# Snow geese around Fargo <photo>



## nodakoutdoors.com (Feb 27, 2002)

There were a couple around the ponds(6/8/02). Anyone want to tell me if this one is a ross? My guess is yes, but it's a little hard to tell.


----------



## Matt Jones (Mar 6, 2002)

I'd say it's a ross, but it's hard to tell for sure from that distance (without seeing the beak). It definitely looks a lot more like a ross than it does a snow.

I've heard a lot of reports about snows in the states this spring and it makes sense with the CO I guess. I have yet to see one but it would be a cool sight. Has anyone ever seen a snow with a brood? I read that it's extremely rare for a snow to nest without migrating. The urge is so strong that they'll often attempt to walk to the tundra if unable to fly.

It'd be pretty cool if a local flock was established. :fro:


----------



## prairie hunter (Mar 13, 2002)

Chris,

Have you seen if this goose could fly ?


----------



## nodakoutdoors.com (Feb 27, 2002)

No, it just strutted around (I wish they'd do that in the fall). And there was another one behind it about 20 yards.

I've heard of people in town tell me they swear they saw snows flying around, so these could be it....but I'm not positive.

Last year, we had a snow come into our Sept. 3rd Canada spread(on the deck)....and we saw 3 other blues and 2 other snows the same weekend.
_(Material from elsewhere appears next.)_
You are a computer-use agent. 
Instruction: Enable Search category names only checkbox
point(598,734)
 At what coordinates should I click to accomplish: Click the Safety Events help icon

I've never seen them with young, but I've heard of a lot of successful attempts around Devils Lake, Lakota, and up by Rush Lake the past 5 years.


----------



## gandergrinder (Mar 10, 2002)

Guys the snows/ross on the Moorehead ponds can in fact fly. At least one of them can. I saw it fly a few weeks ago. I have been seeing these birds every time I head to the lake place in Sota country. I wonder if one of them didn't get hurt and maybe the mate stayed with it? I don't know but it would sure be cool if we had resident snows.


----------



## hnt-em-all (Jun 17, 2002)

I don't know about the white one, but I'm pretty sure that the one with the black neck and black/white head is a Canada. 

JMHO! Have one on me! :beer:

I'm waiting on my id book. When I get it, I'll take another look and tell you guys what the white one is. heh heh heh 

Take it easy!


----------